- Task requirements
Render the rows below as a Markdown table with columns Number and Line, covering only the stretch that opens with the line containing "Image resolution: width=750" and closes with the line containing "pyautogui.click(x=569, y=404)", and omit blank lines. Leave the pictures out of the answer.

- Recorded information
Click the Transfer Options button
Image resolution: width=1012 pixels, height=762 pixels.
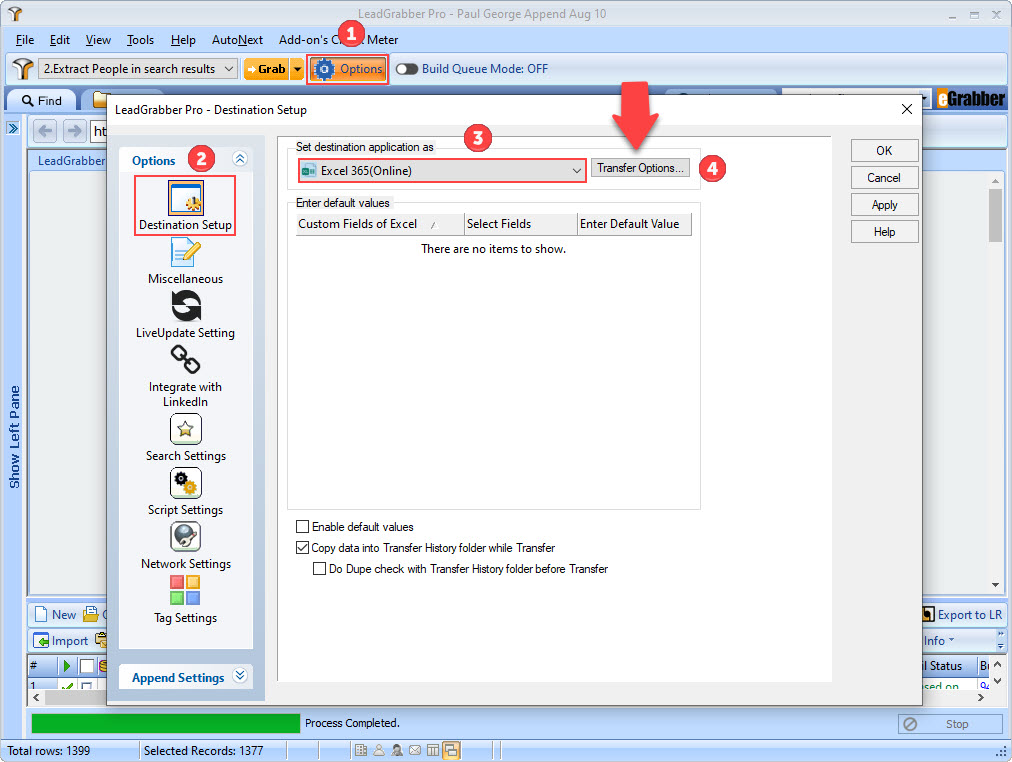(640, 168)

* * *

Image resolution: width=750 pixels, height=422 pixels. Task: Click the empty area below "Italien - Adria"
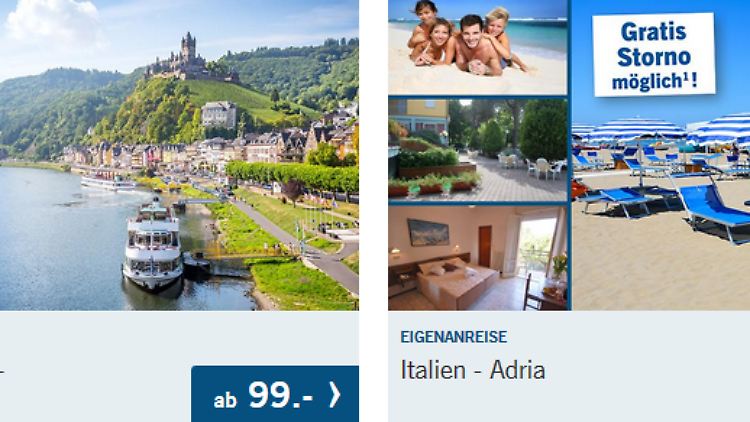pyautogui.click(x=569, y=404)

- Exercise solution
| Number | Line |
|---|---|
| 1 | Image resolution: width=750 pixels, height=422 pixels. Task: Click the empty area below "Italien - Adria" |
| 2 | pyautogui.click(x=569, y=404) |